--- Records shown ---

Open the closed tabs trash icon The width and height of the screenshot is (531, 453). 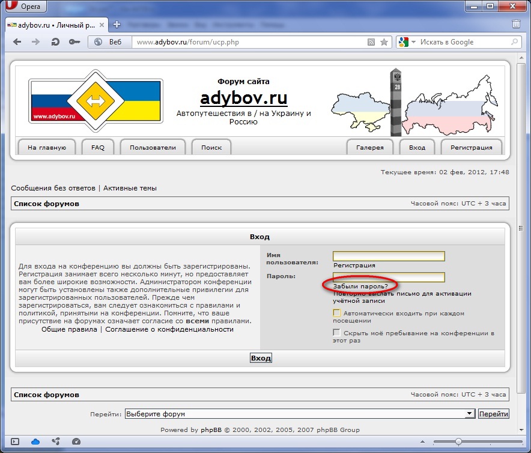point(516,24)
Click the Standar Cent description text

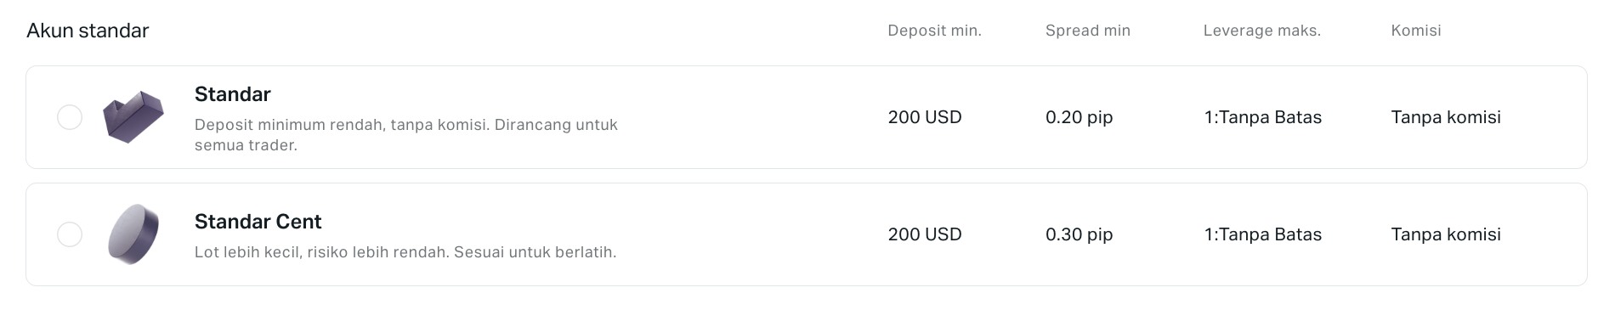point(405,252)
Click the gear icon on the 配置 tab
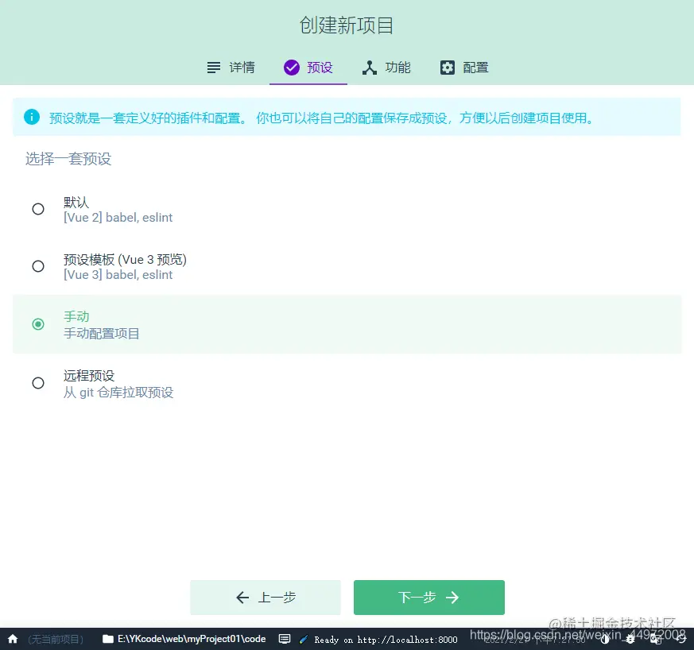The width and height of the screenshot is (694, 650). [x=447, y=68]
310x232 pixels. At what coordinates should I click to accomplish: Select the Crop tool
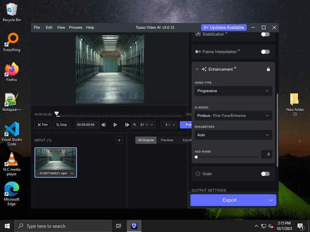pos(61,125)
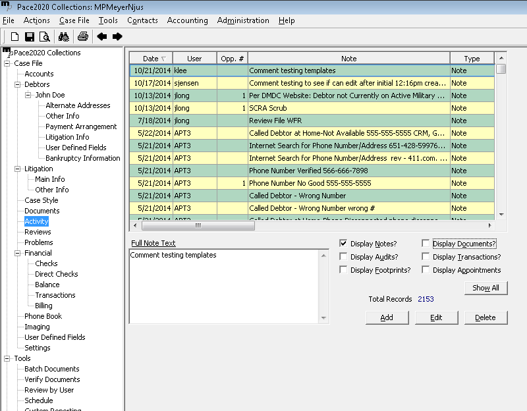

---

— Activity —
Beginning at the line containing "Click the gear icon on the 配置 tab", restate every line through the end of the material above exactly; omit the pictures.

— Answer box —
Click the gear icon on the 配置 tab
The width and height of the screenshot is (694, 650). [x=447, y=68]
310x232 pixels. At what coordinates should I click to accomplish: Select the Crop tool
pos(61,125)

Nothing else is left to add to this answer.